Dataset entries
========

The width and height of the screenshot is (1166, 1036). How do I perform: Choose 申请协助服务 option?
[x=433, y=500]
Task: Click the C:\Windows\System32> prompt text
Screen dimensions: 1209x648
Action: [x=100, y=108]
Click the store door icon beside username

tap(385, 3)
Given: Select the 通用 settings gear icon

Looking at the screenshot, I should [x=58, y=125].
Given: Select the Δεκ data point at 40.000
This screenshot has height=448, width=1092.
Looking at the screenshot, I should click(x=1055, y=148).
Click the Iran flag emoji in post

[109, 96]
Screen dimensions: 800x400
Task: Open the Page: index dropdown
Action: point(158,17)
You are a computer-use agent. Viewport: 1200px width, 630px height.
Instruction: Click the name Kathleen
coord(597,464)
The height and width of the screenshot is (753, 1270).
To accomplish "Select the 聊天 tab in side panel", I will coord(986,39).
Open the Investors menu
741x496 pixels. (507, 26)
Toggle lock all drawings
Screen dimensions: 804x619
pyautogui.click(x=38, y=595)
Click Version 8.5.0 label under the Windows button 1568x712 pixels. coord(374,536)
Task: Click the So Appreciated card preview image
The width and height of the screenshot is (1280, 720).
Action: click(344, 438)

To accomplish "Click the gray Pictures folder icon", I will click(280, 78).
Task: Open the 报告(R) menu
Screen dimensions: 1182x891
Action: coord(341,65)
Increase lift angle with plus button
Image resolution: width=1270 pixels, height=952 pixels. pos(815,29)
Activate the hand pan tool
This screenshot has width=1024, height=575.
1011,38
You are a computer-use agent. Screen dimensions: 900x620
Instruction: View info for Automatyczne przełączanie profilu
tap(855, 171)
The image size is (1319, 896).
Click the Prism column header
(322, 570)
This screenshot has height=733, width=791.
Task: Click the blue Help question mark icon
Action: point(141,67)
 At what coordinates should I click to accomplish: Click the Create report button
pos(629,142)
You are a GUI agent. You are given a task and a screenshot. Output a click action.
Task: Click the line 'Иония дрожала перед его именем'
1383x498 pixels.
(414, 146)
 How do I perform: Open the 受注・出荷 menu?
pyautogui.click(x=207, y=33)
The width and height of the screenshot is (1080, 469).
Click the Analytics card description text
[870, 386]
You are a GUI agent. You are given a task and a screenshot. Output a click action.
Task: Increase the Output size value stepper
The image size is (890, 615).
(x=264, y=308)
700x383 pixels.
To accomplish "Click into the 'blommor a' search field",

========

_Exercise description:_ Set down the records above once more, exactly as they stand.

_Written answer:_
The width and height of the screenshot is (1166, 1036). How do I perform: Choose 申请协助服务 option?
[x=433, y=500]
Task: Click the C:\Windows\System32> prompt text
Screen dimensions: 1209x648
Action: [x=100, y=108]
Click the store door icon beside username

tap(385, 3)
Given: Select the 通用 settings gear icon

Looking at the screenshot, I should [x=58, y=125].
Given: Select the Δεκ data point at 40.000
This screenshot has height=448, width=1092.
Looking at the screenshot, I should click(x=1055, y=148).
Click the Iran flag emoji in post

[109, 96]
Screen dimensions: 800x400
Task: Open the Page: index dropdown
Action: point(158,17)
You are a computer-use agent. Viewport: 1200px width, 630px height.
Instruction: Click the name Kathleen
coord(597,464)
The height and width of the screenshot is (753, 1270).
To accomplish "Select the 聊天 tab in side panel", I will coord(986,39).
Open the Investors menu
741x496 pixels. (507, 26)
Toggle lock all drawings
Screen dimensions: 804x619
pyautogui.click(x=38, y=595)
Click Version 8.5.0 label under the Windows button 1568x712 pixels. coord(374,536)
Task: Click the So Appreciated card preview image
The width and height of the screenshot is (1280, 720).
Action: click(344, 438)

To accomplish "Click the gray Pictures folder icon", I will click(280, 78).
Task: Open the 报告(R) menu
Screen dimensions: 1182x891
Action: coord(341,65)
Increase lift angle with plus button
Image resolution: width=1270 pixels, height=952 pixels. pos(815,29)
Activate the hand pan tool
This screenshot has width=1024, height=575.
1011,38
You are a computer-use agent. Screen dimensions: 900x620
Instruction: View info for Automatyczne przełączanie profilu
tap(855, 171)
The image size is (1319, 896).
Click the Prism column header
(322, 570)
This screenshot has height=733, width=791.
Task: Click the blue Help question mark icon
Action: point(141,67)
 At what coordinates should I click to accomplish: Click the Create report button
pos(629,142)
You are a GUI agent. You are given a task and a screenshot. Output a click action.
Task: Click the line 'Иония дрожала перед его именем'
1383x498 pixels.
(414, 146)
 How do I perform: Open the 受注・出荷 menu?
pyautogui.click(x=207, y=33)
The width and height of the screenshot is (1080, 469).
Click the Analytics card description text
[870, 386]
You are a GUI agent. You are given a task and a screenshot. Output a click action.
Task: Increase the Output size value stepper
The image size is (890, 615).
(x=264, y=308)
700x383 pixels.
To accomplish "Click into the 'blommor a' search field",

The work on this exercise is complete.